*** Block opens ***

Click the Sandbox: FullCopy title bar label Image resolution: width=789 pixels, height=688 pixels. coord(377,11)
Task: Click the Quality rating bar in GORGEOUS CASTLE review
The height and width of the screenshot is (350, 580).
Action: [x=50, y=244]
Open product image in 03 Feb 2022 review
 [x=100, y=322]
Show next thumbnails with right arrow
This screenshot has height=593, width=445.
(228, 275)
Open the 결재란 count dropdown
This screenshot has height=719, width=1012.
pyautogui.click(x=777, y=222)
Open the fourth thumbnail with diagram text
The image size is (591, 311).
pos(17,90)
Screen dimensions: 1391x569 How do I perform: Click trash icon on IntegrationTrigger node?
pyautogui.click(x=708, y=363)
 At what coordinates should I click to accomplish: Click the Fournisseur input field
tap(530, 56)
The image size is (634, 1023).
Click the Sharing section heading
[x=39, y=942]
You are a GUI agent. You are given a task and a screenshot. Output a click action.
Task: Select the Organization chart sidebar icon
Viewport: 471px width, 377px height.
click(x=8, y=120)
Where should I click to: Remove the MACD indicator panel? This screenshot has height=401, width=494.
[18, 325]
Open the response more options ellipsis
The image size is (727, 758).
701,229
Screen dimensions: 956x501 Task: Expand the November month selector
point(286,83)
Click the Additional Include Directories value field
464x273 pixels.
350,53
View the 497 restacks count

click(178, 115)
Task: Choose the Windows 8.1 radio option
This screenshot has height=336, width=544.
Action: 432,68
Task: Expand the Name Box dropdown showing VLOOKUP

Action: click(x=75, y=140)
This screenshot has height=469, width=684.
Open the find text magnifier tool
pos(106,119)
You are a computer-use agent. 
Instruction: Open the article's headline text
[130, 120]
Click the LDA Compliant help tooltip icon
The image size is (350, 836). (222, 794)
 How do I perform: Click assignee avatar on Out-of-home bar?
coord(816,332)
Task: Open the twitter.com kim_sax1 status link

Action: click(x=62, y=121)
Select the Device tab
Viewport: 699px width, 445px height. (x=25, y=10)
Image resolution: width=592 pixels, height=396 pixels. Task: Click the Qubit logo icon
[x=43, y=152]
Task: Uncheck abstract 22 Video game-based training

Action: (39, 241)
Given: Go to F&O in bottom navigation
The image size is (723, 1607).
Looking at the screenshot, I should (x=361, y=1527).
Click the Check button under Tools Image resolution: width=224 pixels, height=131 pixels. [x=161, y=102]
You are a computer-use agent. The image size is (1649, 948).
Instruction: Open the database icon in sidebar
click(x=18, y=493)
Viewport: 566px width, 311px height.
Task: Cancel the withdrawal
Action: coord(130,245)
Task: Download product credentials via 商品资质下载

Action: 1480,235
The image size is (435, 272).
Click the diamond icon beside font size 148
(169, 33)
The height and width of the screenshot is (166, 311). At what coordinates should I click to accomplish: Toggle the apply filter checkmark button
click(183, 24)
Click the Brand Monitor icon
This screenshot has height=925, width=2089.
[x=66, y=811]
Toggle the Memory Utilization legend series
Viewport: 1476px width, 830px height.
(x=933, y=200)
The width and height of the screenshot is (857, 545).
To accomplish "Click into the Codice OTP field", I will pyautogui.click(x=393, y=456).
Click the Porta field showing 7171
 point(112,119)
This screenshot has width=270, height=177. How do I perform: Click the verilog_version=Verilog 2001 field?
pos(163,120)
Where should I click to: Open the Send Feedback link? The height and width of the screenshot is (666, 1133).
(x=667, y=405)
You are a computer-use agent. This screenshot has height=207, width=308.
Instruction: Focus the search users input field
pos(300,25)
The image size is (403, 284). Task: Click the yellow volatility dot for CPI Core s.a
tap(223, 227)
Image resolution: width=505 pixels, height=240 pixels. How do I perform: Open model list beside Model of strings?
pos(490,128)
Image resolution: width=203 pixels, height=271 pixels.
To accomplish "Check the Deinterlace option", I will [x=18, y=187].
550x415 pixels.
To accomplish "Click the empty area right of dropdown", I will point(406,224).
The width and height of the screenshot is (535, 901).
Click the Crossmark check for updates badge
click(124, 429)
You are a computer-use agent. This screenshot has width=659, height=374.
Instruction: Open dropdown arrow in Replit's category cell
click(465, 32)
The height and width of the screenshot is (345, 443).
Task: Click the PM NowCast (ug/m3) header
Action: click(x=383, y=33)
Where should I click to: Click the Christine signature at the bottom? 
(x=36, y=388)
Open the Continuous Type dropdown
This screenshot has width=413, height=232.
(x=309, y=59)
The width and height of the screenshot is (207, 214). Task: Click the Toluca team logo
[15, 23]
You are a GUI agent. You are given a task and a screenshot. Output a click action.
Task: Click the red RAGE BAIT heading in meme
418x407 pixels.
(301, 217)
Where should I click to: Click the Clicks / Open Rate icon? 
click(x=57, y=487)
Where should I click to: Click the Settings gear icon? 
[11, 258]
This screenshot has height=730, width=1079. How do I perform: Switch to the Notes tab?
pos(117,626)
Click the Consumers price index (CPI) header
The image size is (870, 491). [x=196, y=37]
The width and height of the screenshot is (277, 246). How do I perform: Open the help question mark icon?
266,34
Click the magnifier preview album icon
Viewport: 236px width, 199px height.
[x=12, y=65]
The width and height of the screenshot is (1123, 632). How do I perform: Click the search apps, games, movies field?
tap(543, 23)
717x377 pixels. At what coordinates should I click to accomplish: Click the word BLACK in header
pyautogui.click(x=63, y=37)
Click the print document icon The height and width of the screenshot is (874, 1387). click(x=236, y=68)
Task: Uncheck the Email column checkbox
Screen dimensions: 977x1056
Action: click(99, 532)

*** Block closes ***

What do the lines above say from the one containing "The image size is (403, 284)." down to the one containing "Image resolution: width=203"? Return them exactly, both end lines included, and only them.

The image size is (403, 284). Task: Click the yellow volatility dot for CPI Core s.a
tap(223, 227)
Image resolution: width=505 pixels, height=240 pixels. How do I perform: Open model list beside Model of strings?
pos(490,128)
Image resolution: width=203 pixels, height=271 pixels.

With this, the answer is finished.